[Opening PROVIDED RECORDS section]

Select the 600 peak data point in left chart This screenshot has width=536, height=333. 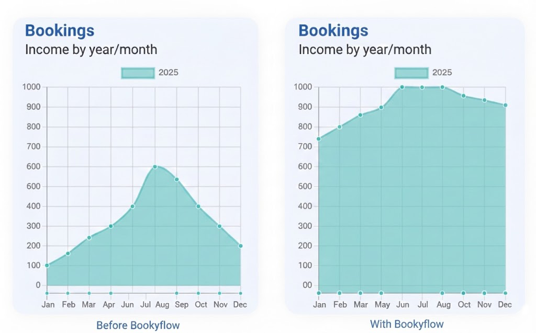pyautogui.click(x=155, y=167)
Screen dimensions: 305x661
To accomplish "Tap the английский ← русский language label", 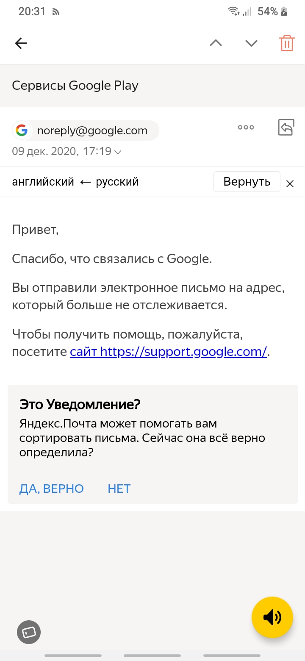I will 75,182.
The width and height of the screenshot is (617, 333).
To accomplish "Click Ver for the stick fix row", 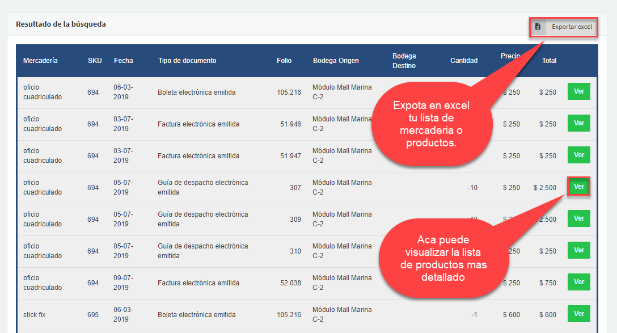I will (x=578, y=314).
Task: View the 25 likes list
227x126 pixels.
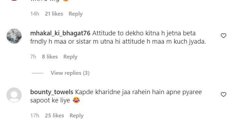Action: 54,116
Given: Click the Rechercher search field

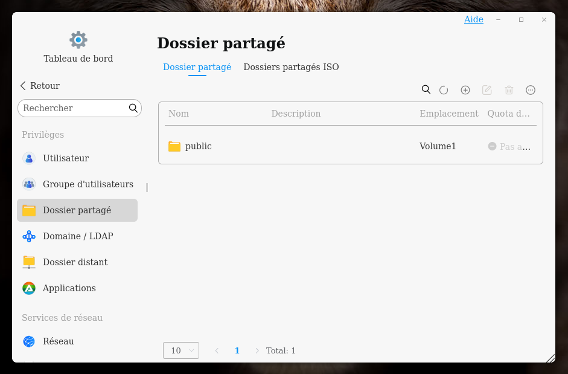Looking at the screenshot, I should click(72, 108).
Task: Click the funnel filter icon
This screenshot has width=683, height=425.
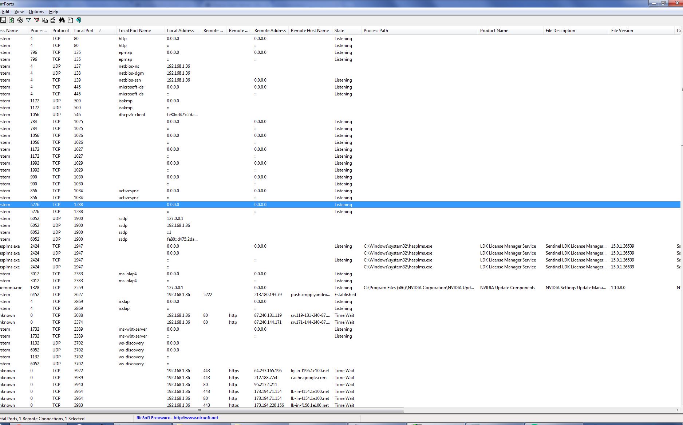Action: pyautogui.click(x=28, y=20)
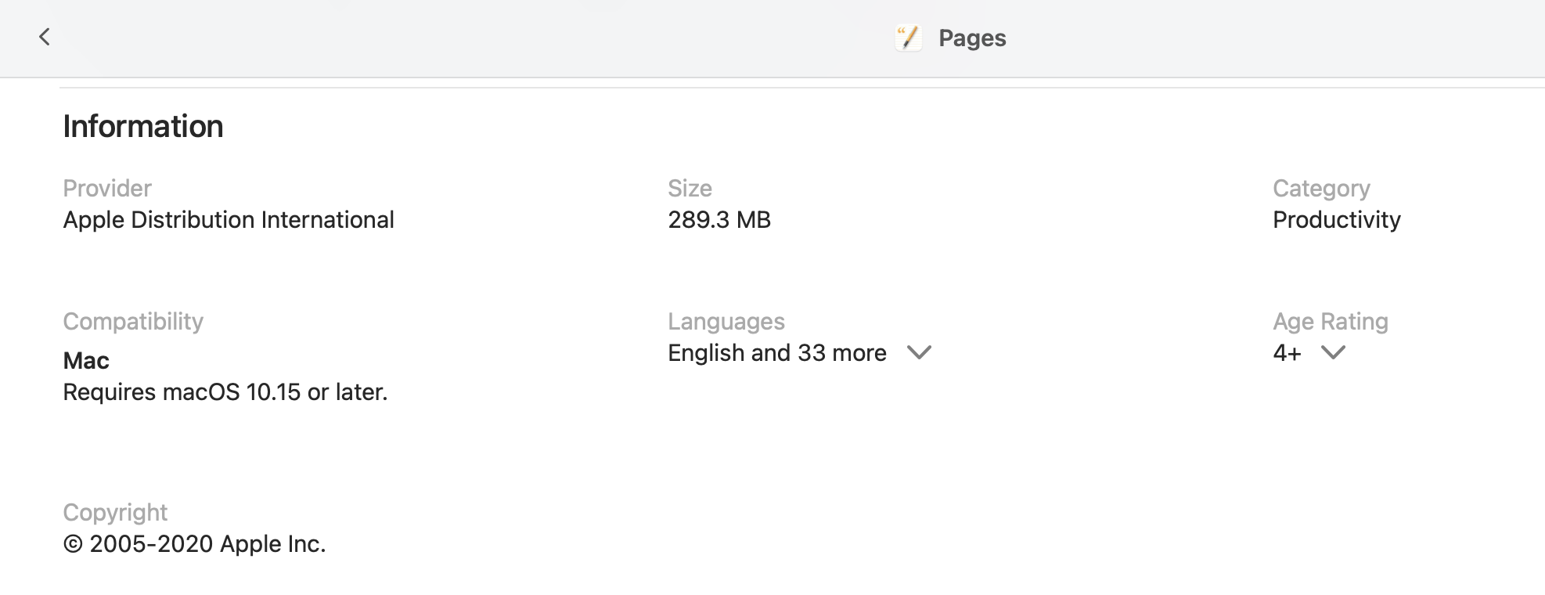Image resolution: width=1545 pixels, height=595 pixels.
Task: Go back using the left chevron
Action: pos(45,37)
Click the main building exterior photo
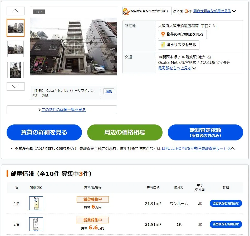250x236 pixels. (x=73, y=46)
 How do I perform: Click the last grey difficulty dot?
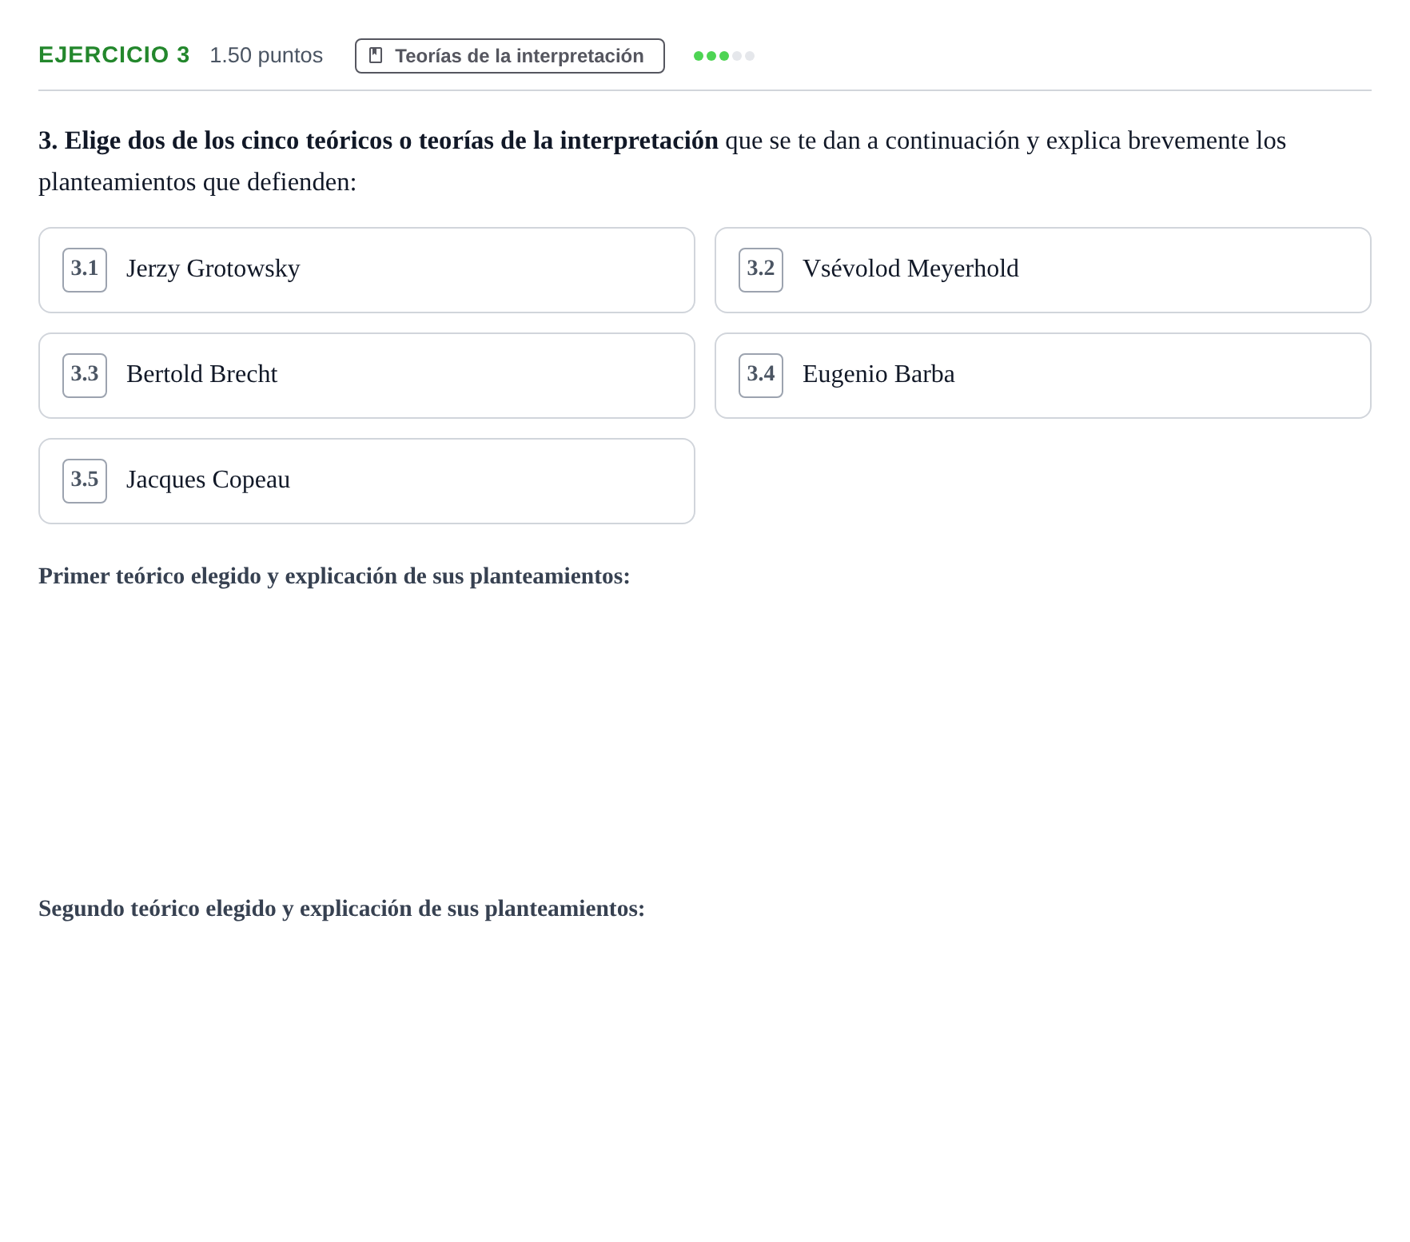click(750, 56)
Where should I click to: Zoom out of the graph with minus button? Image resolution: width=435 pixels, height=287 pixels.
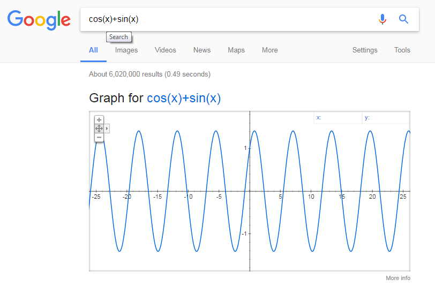[x=99, y=138]
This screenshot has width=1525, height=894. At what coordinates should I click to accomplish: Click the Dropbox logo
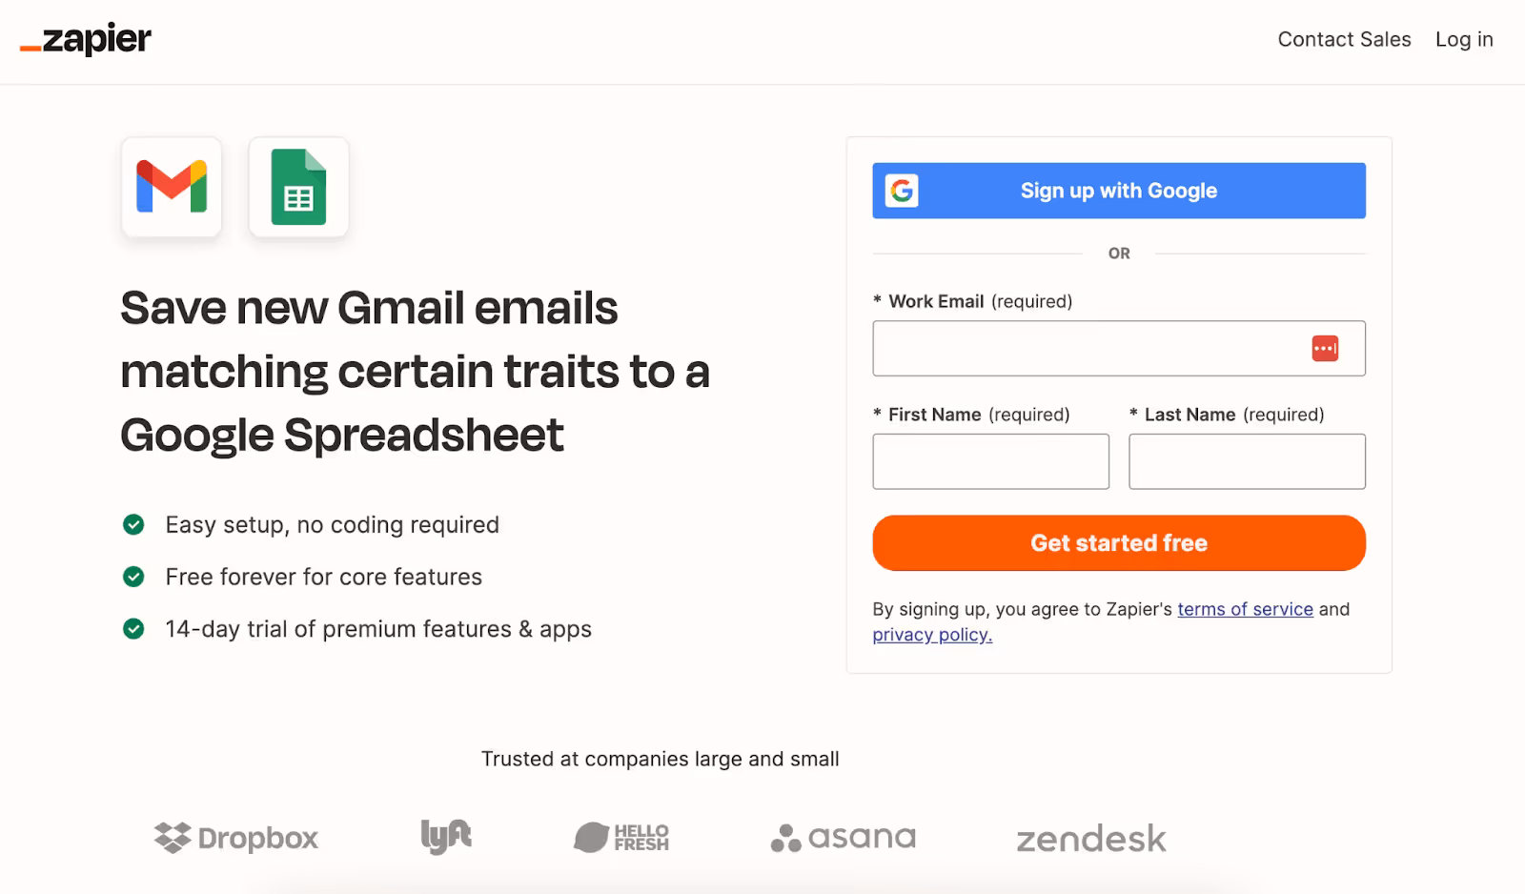click(x=236, y=838)
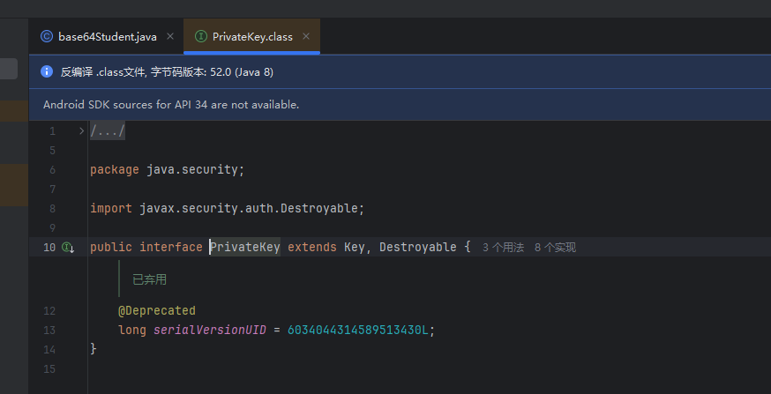Click line number 13 in the gutter
The height and width of the screenshot is (394, 771).
[x=49, y=330]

[Closing PROVIDED RECORDS section]

## WHAT IS REQUIRED
Take the lines from the one holding "This screenshot has width=1525, height=894." through the last line of the data above and copy them exactly, both ends included, omitting all pictures.

## YOUR RESPONSE
This screenshot has width=1525, height=894. At what coordinates should I click to accomplish: Click the Dropbox logo
click(x=236, y=838)
Click line number 13 in the gutter
The height and width of the screenshot is (394, 771).
[x=49, y=330]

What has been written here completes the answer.